* **EXTRACTED DATA**:
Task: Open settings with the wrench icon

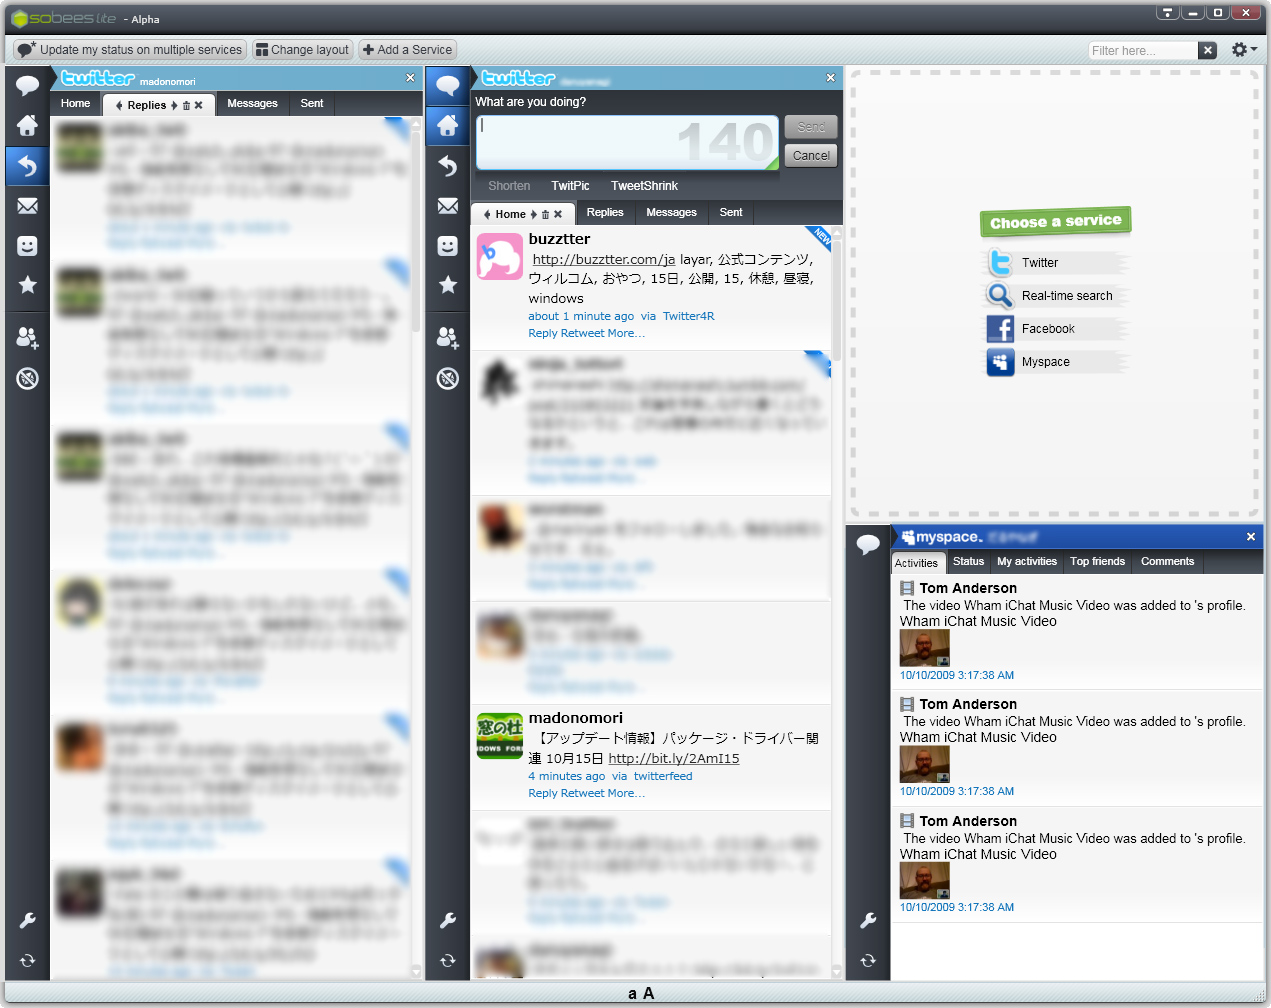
* * *
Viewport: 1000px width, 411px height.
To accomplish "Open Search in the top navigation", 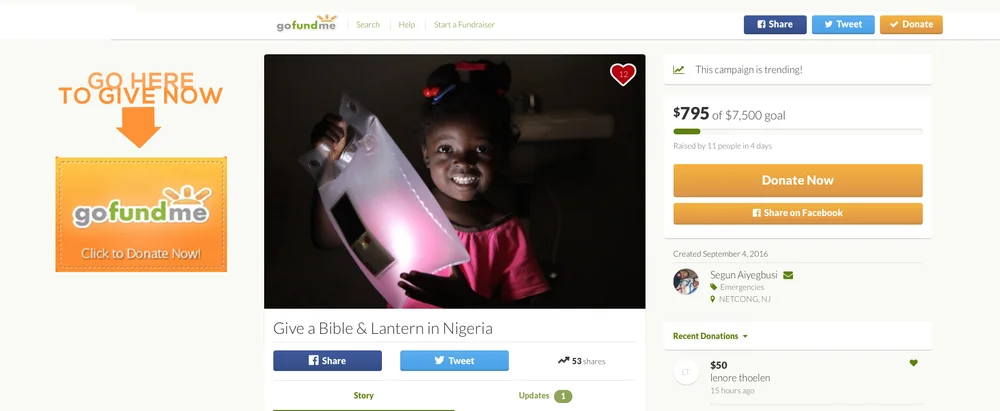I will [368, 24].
---
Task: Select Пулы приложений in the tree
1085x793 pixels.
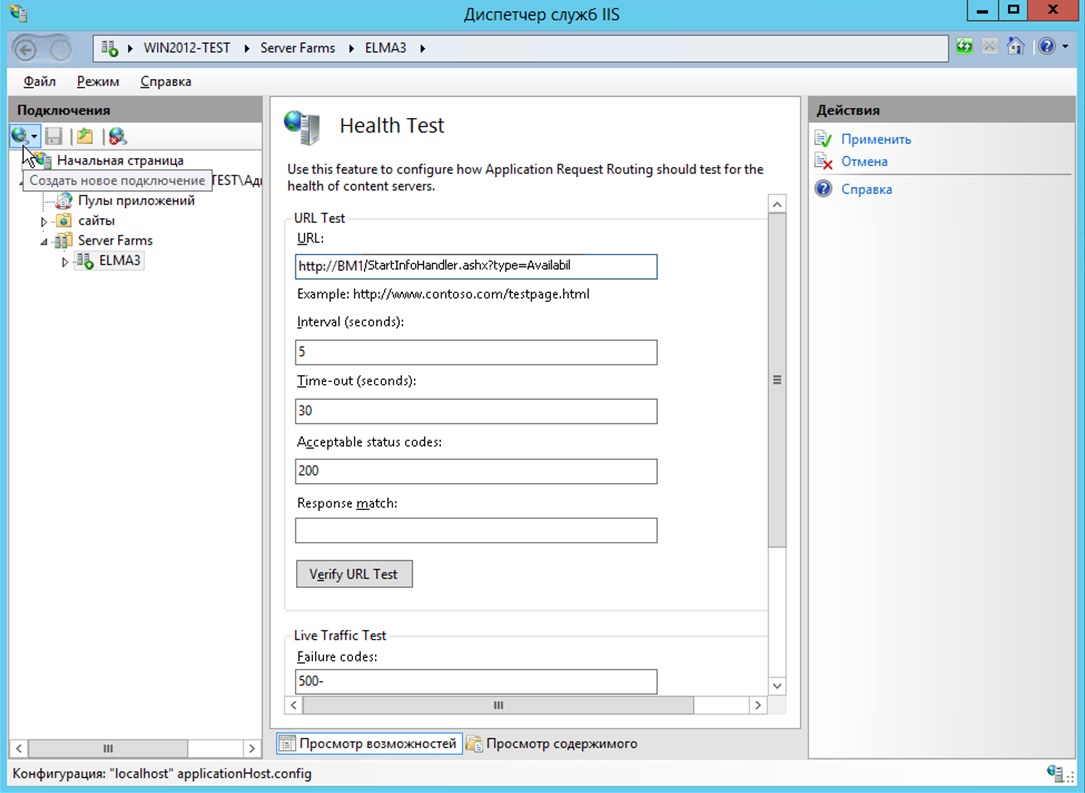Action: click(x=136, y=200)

* **AIM OF THE EXERCISE**: In the data above, how many lines contain the string "Task"? Answer with the number only.

* **PROBLEM SOLUTION**: 2